Recorded data section start
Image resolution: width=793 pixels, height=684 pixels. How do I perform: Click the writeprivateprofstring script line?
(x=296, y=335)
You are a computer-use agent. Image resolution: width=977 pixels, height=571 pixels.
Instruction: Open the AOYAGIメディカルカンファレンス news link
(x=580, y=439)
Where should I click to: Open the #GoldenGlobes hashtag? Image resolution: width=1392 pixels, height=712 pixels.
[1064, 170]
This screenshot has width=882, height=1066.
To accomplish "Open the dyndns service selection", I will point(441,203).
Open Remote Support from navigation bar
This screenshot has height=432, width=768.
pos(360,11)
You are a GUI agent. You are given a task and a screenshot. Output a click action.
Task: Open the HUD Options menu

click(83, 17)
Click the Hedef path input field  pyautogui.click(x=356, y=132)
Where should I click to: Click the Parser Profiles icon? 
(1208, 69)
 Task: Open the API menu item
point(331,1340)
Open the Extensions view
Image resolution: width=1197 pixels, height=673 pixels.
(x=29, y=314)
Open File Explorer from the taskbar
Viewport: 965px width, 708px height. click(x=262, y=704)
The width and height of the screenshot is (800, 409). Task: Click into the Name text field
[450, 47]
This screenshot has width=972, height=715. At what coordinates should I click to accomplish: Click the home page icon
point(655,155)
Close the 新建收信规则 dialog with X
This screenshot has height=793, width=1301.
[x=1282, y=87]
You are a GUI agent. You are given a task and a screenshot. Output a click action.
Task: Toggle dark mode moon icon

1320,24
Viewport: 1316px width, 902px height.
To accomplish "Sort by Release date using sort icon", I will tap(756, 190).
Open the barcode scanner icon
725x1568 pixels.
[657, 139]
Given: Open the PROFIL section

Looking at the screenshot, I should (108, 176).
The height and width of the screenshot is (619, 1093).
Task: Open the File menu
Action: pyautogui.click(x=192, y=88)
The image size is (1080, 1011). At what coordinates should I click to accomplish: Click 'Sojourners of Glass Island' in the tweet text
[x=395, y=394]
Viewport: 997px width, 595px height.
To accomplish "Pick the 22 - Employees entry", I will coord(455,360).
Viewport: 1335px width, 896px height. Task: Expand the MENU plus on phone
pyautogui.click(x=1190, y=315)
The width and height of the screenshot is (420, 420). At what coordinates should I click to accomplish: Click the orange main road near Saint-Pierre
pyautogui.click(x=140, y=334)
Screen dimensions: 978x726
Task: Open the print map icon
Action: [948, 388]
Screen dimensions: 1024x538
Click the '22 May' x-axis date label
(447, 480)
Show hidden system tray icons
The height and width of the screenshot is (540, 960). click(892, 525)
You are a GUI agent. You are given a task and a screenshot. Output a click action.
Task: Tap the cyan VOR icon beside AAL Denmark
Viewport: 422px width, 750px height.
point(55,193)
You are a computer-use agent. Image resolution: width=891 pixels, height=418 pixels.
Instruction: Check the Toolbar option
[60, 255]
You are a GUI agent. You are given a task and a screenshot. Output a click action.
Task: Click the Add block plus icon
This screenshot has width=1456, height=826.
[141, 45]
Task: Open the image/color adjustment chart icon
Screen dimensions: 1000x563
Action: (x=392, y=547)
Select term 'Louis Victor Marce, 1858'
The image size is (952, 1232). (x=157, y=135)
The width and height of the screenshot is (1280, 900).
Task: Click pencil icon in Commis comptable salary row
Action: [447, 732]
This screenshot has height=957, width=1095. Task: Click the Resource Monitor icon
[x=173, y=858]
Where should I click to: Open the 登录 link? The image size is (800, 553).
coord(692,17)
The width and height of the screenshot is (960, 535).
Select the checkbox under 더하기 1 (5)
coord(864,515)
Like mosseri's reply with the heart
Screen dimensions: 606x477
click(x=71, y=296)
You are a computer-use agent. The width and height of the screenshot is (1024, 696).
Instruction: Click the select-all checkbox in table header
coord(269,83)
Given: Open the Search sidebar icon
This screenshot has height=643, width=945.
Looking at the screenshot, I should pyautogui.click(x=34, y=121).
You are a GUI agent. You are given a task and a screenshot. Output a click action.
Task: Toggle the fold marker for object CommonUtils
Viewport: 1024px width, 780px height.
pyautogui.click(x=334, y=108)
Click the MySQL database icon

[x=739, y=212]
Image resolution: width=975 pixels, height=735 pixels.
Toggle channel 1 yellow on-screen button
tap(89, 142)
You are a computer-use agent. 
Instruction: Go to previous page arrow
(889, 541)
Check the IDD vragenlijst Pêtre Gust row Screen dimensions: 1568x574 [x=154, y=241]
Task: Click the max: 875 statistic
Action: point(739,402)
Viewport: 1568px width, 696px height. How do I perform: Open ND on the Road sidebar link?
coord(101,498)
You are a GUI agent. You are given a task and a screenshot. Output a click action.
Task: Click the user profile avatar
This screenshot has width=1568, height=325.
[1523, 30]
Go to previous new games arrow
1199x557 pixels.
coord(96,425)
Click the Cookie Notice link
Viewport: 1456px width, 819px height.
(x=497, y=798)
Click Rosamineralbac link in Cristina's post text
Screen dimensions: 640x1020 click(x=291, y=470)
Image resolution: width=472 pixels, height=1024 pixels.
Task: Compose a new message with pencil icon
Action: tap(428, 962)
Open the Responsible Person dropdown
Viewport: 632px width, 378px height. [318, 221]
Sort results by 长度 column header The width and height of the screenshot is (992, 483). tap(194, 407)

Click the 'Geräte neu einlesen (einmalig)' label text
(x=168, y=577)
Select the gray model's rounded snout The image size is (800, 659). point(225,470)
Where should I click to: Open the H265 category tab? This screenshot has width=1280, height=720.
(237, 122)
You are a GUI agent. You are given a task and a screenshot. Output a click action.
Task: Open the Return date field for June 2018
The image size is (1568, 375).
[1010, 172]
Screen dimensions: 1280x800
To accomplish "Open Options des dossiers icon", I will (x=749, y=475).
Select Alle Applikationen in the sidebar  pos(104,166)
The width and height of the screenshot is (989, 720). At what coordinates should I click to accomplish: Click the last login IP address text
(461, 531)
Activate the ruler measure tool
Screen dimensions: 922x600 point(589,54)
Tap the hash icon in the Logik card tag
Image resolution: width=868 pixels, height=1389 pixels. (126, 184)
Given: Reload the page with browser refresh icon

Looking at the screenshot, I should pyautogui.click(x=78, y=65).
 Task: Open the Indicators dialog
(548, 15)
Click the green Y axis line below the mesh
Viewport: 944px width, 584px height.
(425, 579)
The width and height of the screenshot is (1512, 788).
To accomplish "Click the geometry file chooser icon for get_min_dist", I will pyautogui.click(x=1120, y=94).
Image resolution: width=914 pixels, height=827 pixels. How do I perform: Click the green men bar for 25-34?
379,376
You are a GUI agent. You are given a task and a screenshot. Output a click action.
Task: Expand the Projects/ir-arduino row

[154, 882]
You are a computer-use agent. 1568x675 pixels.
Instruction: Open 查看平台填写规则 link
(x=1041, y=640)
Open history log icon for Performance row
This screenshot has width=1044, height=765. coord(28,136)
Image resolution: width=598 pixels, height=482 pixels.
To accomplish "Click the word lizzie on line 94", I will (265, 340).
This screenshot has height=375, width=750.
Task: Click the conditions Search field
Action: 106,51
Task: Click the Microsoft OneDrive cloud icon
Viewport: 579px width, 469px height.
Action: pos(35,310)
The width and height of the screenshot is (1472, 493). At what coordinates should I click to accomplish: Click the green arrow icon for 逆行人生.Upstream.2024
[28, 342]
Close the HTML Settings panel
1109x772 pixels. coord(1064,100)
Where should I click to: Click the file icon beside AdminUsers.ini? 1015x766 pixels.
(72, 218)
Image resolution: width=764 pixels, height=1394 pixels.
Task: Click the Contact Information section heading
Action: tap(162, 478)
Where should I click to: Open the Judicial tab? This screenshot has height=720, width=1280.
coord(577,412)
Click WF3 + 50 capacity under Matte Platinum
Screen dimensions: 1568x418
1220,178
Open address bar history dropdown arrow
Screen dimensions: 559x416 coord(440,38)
Recorded data section end
Brief :: Write out exactly the lines from the beginning of the material above through the line with "This screenshot has width=882, height=1066.", including both and omitting all others.

The completed task ::
Image resolution: width=793 pixels, height=684 pixels. How do I perform: Click the writeprivateprofstring script line?
(x=296, y=335)
You are a computer-use agent. Image resolution: width=977 pixels, height=571 pixels.
Instruction: Open the AOYAGIメディカルカンファレンス news link
(x=580, y=439)
Where should I click to: Open the #GoldenGlobes hashtag? Image resolution: width=1392 pixels, height=712 pixels.
[1064, 170]
This screenshot has width=882, height=1066.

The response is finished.